**What you are asked to do:** Reproduce each line below with no alterations.
▶
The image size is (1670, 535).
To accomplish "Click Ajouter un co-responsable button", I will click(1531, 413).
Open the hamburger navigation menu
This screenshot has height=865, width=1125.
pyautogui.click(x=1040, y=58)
◀
**Exercise answer:**
The image size is (1670, 535).
To accomplish "Click Ajouter un co-responsable button", I will click(1531, 413).
Open the hamburger navigation menu
This screenshot has height=865, width=1125.
pyautogui.click(x=1040, y=58)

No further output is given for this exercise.